OUTLOOK: Capitalizing on Chilliwack’s beauty

There’s no question about it, Chilliwack is a hotspot for regional tourism.

Brian Coombes is the former executive director with Tourism Chilliwack. He now heads the Chilliwack Economic Partners Corporation.

Brian Coombes is the former executive director with Tourism Chilliwack. He now heads the Chilliwack Economic Partners Corporation.

There’s no question about it, Chilliwack is a hotspot for regional tourism.

Despite the global economic downturn of 2008, the great recession didn’t have as big of an effect locally as one may think.

“The impact was less (here in Chilliwack) than in many tourism destinations, like larger ones such as Whistler, Vancouver and Victoria. They are dependent on international, and we are dependant on regional tourism,” says Brian Coombes, president of Chilliwack Economic Partners Corporation, and former executive director of Tourism Chilliwack.

In fact, Chilliwack may have the best of many worlds.

With the high price of gas, many people who in the past would travel to the Interior for a summer vacation, are now only going as far as Chilliwack.

Being a little more than an hour’s drive from Vancouver, Chilliwack is an ideal spot for people to come for a day trip, whether it’s to swim in our lakes, fish in our rivers, hike our mountains, or play in our parks.

“You’re just far enough away from Vancouver that you feel like your on a vacation,” says Coombes.

With venues such as Chilliwack Heritage Park and Prospera Centre, there are also visitors who come here for weekend-long events such as trade shows and expos, sports tournaments, music festivals, and horse shows, to name a few.

These multi-day visitors are spending money here — staying in local accommodations, dining in our restaurants, and shopping downtown.

Two years ago, Tourism Chilliwack took on the management agreement to operate Heritage Park (previously, the Chilliwack Arts Council operated the facility).

When Tourism Chilliwack took over, they started from scratch in marketing the facility to attract new events as to bring as many different walks of life as possible to Chilliwack — from dog lovers to horse riders, metal-detecting enthusiasts to roller derby players.

The money from these events that is generated beyond operational goes into a building reserve fund, which is earmarked for improving the building itself by adding features such as more washrooms and more entrance points.

“We look at what the facility is lacking and how we can improve it to be more multipurpose,” says Coombes.

Cultus Lake is also a hugely popular destination point.
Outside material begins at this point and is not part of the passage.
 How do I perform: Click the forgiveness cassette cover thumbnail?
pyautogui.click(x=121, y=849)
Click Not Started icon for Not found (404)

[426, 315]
“We are very fortunate to be a neighbour of Cultus Lake,” he adds. Tourism Chilliwack has a cooperative marketing program with the Cultus Lake Park Board and the businesses located there. They’re “connecting the two communities together.”

“In Chilliwack there is no one single area that is the tourism and visitor area. Tourism is touching all parts of our community, from Bridal Falls to Cultus Lake to Yarrow,” says Coombes.

But it’s not just the vacationers and weekend visitors who are impacting Chilliwack’s economy. It’s people and students who are living, studying and training at developments such as Canada Education Park which houses the Pacific Region Training Centre, Canada Border Services Agency’s training facility, UFV’s new campus, plus its brand-new Agriculture Centre of Excellence building.

Those people are now living, working and spending money here in Chilliwack.

“Chilliwack is very fortunate to have a very diverse economy, and within that diversity, tourism is a very strong component,” says Coombes. “Tourism is an industry that employs a lot of people in Chilliwack.”

Although the regional tourism is doing well in Chilliwack, European business has definitely suffered over the years. Back in the 1990s Chilliwack was a summer destination place for international visitors from May to September, but that has since changed because of the currency exchange.

Regardless of the decline in international tourism, Chilliwack is growing.

Last summer, The Progress reported that Chilliwack’s population had ballooned to more than 90,000.

And since the year 2000, buildings such as the Landing Leisure Centre, Hampton Inn, Heritage Park and Prospera Centre have popped up, all while other facilities like Townsend Park, Exhibition Stadium, Coast Chilliwack Hotel and Twin Rinks have undergone major facelifts.

“There’s lots of room for growth and as you have growth you create demand that can spur investment,” says Coombes.

One thing is for sure, Chilliwack is definitely a city on the grow.